53. We are conscious that much of the evidence
on the compliance costs of employers under the fair employment
legislation is, at best, somewhat anecdotal. Further research
is necessary before definitive conclusions can be reached. We
return to the issue of further research subsequently.
Overall assessment
ROLE OF LEGISLATION AND PUBLIC POLICY
54. The employment shifts described above are welcome,
but the question arises as to how far they are the result of fair
employment legislation. Sir Robert Cooper, commented that "It
is very difficult to give an answer to that and very difficult
to disentangle the situation. All I would say is that, during
the previous period when the legislation was much weaker and where
broadly speaking the legislation was simply designed to deal with
direct discrimination and indirect discrimination was not covered,
there was not as great a change over the previous 15 or 20 years.
So I believe that a considerable part of the changes has been
as a result of the legislation but I would by no means argue ...
that the changes have been exclusively because of that."[115]
Others shared that basic viewpoint, arguing that the legislation
"has created an environment within which the values that
legislation encapsulate have been accepted by employers..."[116]
CBI Northern Ireland considers that the changes in employment
"are largely attributable [to the legislation], because [it]
would suspect a lot of the changes are due to improved ...
recruitment selection procedures."[117]
55. The Fair Employment and Treatment Order 1998
has only been in force for a few months and it is not therefore
possible to assess the effectiveness of the new provisions. It
is clear that the previous legislation has made an important contribution
to improving the degree of fairness in employment in Northern
Ireland, even if the precise extent of that contribution cannot
be accurately determined. Mr Ingram commented that "there
is still some way to go to ensure equality of opportunity"
and that "there is still much to be done."[118]
We shall continue to monitor the effectiveness of the legislation
in this important policy area.
HANDLING OF INDIVIDUAL COMPLAINTS
56. The approach to the handling of individual complaints
of unlawful employment discrimination adopted in the 1989 Act
and continued in the 1998 Order is for them to be considered by
the Fair Employment Tribunal. We sought evidence as to whether
the use of the tribunal-based approach, which employers supported
when the 1989 legislation was under consideration,[119]
had proved to be an effective means of resolving complaints of
discrimination.
57. Several of those who gave evidence were broadly
supportive of the system. For example the Committee on the Administration
of Justice (CAJ) believed that the "Fair Employment Tribunal
has gained the reputation for being an effective tribunal within
which religious equality legislation has been interpreted and
applied."[120]Of
others who gave evidence to us, some employers were particularly
critical of the operation of this system, especially the IoD.

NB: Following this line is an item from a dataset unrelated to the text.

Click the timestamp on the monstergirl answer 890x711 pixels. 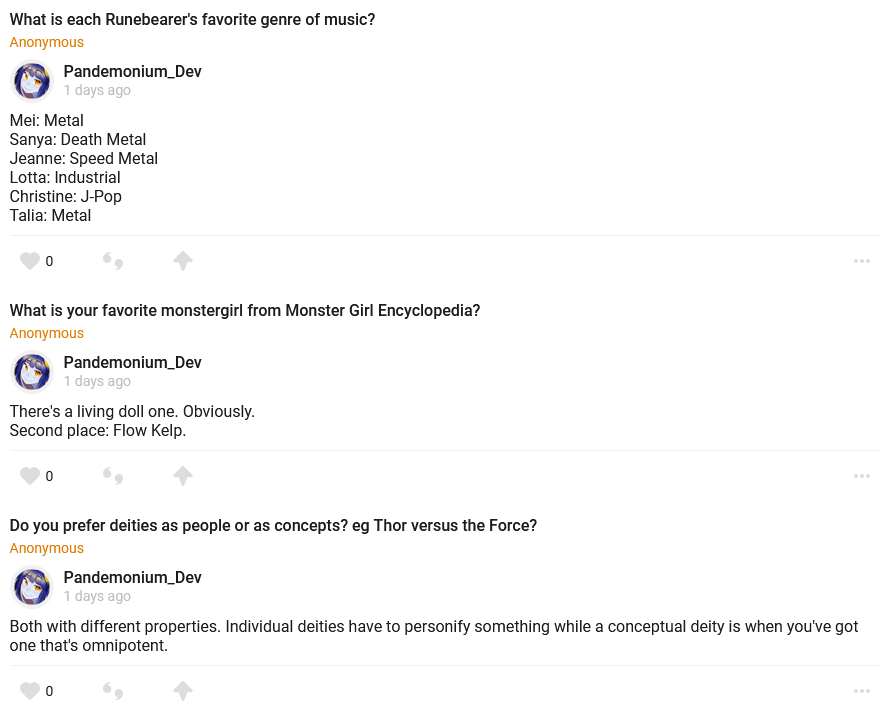[97, 381]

Several different criticisms were made. First, it was argued,
the system encouraged excessive amounts of litigation against
employers; there was a tendency to use the legislation to pursue
grievances which had little or nothing to do with the purposes
the legislation was designed to serve.[121]
Second, it was argued that there was insufficient deterrence of
frivolous complaints which took up excessive amounts of employers'
time and energy[122]
and led to the settling of complaints, simply to avoid unnecessary
hassle: employers were unwilling to go through a tribunal procedure
and would 'buy off' complainants whose cases were unmeritorious.

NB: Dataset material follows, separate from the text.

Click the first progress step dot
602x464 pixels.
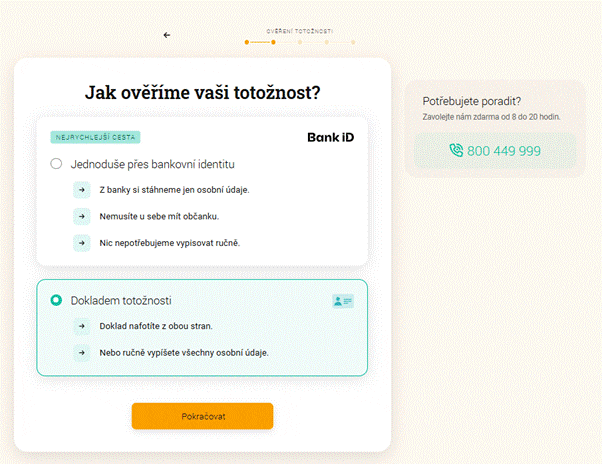coord(246,42)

58. It was also argued that the FEC was a major culprit
in encouraging these problems by using its powers to assist frivolous
and vexatious complaints to the Fair Employment Tribunal.[123]
There were also assertions that there were substantial delays
in hearing cases before the Fair Employment Tribunal and that
this created unfairness to litigants in general and to employers
in particular.[124]
59. We sought further information on the latter two
points in particular from employers' bodies. We questioned the
IoD on these issues when it gave oral evidence,[125]

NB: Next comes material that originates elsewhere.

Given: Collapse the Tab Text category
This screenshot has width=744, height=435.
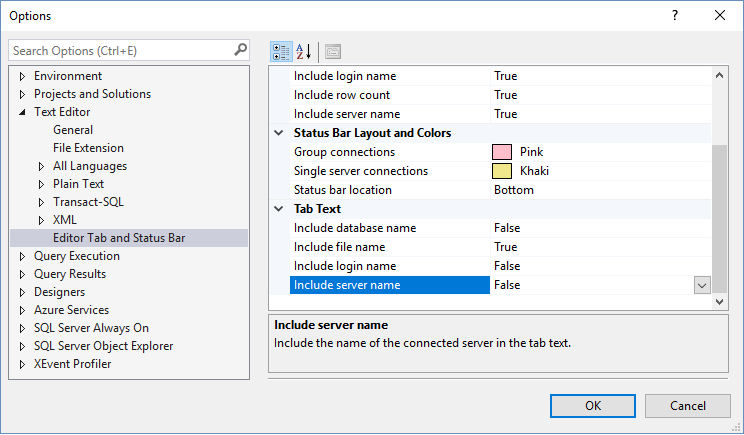Looking at the screenshot, I should (279, 209).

and invited it to submit further information to support its complaints.
With the sole exception of the issue of delays,[126]
which we consider below, we received no convincing evidence which
supported these complaints. It was apparent that the complaints
which the IoD articulated to us were not based on any systematic
research by them or by others, but simply reflected the views
of their members which were apparently largely based on anecdotal
evidence.[127]
We also note that, when asked in evidence for its views on this
issue, CBI Northern Ireland responded that it had "no specific
evidence of [the FEC] supporting frivolous cases."[128]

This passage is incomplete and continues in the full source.